=== QUESTIONS TO ANSWER ===
- a) Answer these questions using the insertin abstract, one answer per line, marked (i), (ii) and (iii):
(i) From what tissue was the polymerization-retarding protein isolated?
(ii) What method separated the polymerization-retarding protein from vinculin?
(iii) At about what rate were actin monomers inserted between the barbed ends and barbed end-bound insertin molecules?
- b) List every chromatography medium or column type named in the insertin abstract.
- c) Return the passage of the insertin abstract starting at "Kinetic evidence for" and ending at "5;210(1):141-8. doi: 10.1016/0022-2836(89)90296-9.", copied without changes.

=== SOURCE EXTRACT ===
:::

Kinetic evidence for insertion of actin monomers between the barbed ends of actin filaments and barbed end-bound insertin, a protein purified from smooth muscle

J Mol Biol. 1989 Nov 5;210(1):141-8. doi: 10.1016/0022-2836(89)90296-9.


An actin polymerization-retarding protein was isolated from chicken gizzard smooth muscle. This protein copurified with vinculin on DEAE-cellulose and gel filtration columns. The polymerization-retarding protein could be separated from vinculin by hydroxylapatite chromatography. The isolated polymerization-retarding protein lost its activity within a few days, but was stable for weeks when it was not separated from vinculin. We termed the polymerization-retarding protein "insertin". Because of the instability of the isolated insertin, we investigated the effect of insertin-vinculin on actin polymerization. Insertin-vinculin retarded nucleated actin polymerization maximally fivefold. Polymerization at the pointed ends of gelsolin-capped actin filaments was not affected by insertin-vinculin, suggesting that insertin-vinculin binds to the barbed ends, but not to the pointed ends, of actin filaments. Retarded polymerization was observed even if the actin monomer concentration was between the critical concentrations of the ends of treadmilling actin filaments. As at this low monomer concentration the pointed ends depolymerize, monomers appeared to be inserted at the barbed ends between the terminal subunit and barbed end-bound insertin molecules. Insertin-vinculin was found not to increase the actin monomer concentration to the value of the pointed ends. These observations support the conclusion that insertin is not a barbed end-capping protein but an actin monomer-inserting protein. According to a quantitative analysis of the kinetic data, all observations could be explained by a model in which two insertin molecules were assumed to bind co-operatively to the barbed ends of actin filaments. Actin monomers were found to be inserted between the barbed ends and barbed end-bound insertin molecules at a rate of about 1 x 10(6) M-1 s-1. Insertin may be an essential part of the machinery of molecules that permit treadmilling of actin filaments in living cells by insertion of actin molecules between membranes and actin filaments.

:::

(Stored entries)
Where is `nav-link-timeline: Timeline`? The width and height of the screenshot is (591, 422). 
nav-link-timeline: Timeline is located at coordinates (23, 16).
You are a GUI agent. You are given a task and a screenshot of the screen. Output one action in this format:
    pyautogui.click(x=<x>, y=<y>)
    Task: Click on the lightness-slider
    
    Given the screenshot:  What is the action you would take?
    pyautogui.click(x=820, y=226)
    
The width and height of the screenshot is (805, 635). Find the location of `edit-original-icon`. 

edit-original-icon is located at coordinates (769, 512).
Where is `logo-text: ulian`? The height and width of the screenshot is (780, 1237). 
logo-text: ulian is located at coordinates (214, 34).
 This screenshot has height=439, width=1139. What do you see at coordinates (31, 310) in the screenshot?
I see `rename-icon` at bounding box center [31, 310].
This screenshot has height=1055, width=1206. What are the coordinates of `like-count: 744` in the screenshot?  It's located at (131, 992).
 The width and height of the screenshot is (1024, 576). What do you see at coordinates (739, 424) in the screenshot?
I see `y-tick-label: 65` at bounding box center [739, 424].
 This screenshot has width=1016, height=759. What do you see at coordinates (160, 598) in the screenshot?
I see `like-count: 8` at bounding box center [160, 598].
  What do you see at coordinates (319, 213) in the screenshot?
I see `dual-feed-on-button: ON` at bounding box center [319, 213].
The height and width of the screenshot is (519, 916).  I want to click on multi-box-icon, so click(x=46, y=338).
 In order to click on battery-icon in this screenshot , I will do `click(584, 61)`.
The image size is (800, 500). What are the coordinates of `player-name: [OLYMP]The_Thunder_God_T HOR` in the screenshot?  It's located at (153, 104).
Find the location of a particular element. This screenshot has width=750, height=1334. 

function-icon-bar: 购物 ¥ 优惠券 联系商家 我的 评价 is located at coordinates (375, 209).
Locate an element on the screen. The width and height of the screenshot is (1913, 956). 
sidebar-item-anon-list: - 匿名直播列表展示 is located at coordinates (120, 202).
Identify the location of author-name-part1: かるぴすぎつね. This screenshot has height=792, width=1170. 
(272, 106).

:::

=== ANSWER SECTION ===
- a)
(i) Chicken gizzard smooth muscle
(ii) Hydroxylapatite chromatography
(iii) About 1 x 10(6) M-1 s-1

- b)
DEAE-cellulose
Gel filtration
Hydroxylapatite

- c)
Kinetic evidence for insertion of actin monomers between the barbed ends of actin filaments and barbed end-bound insertin, a protein purified from smooth muscle

J Mol Biol. 1989 Nov 5;210(1):141-8. doi: 10.1016/0022-2836(89)90296-9.